Se define como arte rupestre, pero no tiene fines decorativos, sino que es más bien un sistema de comunicación, opera como un archivo de la memoria comunitaria o quizás como una demarcación territorial. Sin embargo, es posible observar una intención expresiva que se traduce en escenas narrativas y en el uso de los pliegues y otros detalles de la superficie para aportar movimiento o encuadrar las escenas representadas.
La ruta termina en un mirador que se proyecta sobre el río y desea que quienes estamos ahí tengamos una noción de por qué este lugar fue frecuentado por diferentes grupos humanos en el pasado, y elegido para plasmar sus intereses.
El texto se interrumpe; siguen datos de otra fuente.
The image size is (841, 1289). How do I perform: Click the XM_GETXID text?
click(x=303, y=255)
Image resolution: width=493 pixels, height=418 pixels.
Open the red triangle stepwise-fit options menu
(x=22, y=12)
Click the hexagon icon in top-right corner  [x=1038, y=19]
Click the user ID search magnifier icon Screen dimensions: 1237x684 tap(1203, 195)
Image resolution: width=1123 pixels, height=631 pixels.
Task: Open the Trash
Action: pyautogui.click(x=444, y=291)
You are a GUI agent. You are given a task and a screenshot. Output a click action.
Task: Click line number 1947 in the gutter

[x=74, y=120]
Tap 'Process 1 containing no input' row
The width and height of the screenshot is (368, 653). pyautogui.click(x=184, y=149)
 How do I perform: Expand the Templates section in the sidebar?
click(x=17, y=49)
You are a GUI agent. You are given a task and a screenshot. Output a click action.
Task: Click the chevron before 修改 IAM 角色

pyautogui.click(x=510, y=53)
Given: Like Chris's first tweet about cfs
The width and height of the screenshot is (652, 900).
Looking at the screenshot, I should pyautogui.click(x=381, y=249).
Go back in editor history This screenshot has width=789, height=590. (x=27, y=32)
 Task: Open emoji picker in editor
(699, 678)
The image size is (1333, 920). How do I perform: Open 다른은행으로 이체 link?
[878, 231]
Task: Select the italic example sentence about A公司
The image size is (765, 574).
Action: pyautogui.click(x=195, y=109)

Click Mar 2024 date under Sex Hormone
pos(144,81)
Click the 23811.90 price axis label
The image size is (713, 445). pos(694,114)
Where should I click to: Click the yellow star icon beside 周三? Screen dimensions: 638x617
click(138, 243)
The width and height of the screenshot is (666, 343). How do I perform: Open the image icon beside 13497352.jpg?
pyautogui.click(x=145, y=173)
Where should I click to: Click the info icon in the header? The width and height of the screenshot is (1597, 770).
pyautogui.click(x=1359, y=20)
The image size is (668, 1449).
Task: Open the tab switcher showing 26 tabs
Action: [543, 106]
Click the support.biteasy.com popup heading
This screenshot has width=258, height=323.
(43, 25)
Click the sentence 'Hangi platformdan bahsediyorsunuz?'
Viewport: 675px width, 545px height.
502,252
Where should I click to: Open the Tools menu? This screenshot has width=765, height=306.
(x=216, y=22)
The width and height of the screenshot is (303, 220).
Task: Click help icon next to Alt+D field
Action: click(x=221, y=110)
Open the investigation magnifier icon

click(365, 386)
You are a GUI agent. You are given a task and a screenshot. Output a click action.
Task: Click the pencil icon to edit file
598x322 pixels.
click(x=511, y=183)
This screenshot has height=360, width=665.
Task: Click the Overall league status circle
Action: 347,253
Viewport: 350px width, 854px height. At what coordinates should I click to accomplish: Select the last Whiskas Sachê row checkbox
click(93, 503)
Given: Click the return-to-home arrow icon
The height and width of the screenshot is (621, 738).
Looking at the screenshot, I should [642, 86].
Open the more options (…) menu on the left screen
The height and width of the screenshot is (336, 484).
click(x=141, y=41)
La pregunta general entre quienes estábamos ahí era: “¿Qué les pareció?”. Apareció ahí un recuerdo del primer encuentro del arqueólogo Carlos Gradin con la cueva: “Cruzamos el río y levantamos el campamento en una rinconada de las bardas del margen derecho. Enseguida nos fuimos a mirar las pinturas. Salvo una que otra exclamación, nuestra admiración fue de silencioso respeto”.
En 1999 la UNESCO incluyó a la Cueva de las Manos del Río Pinturas en la lista del Patrimonio Mundial, destacando que se trata de un conjunto excepcional de arte rupestre por su antigüedad, por la cantidad de imágenes encontradas y por su estado de conservación. Todo enmarcado en un escenario de singular belleza y colores.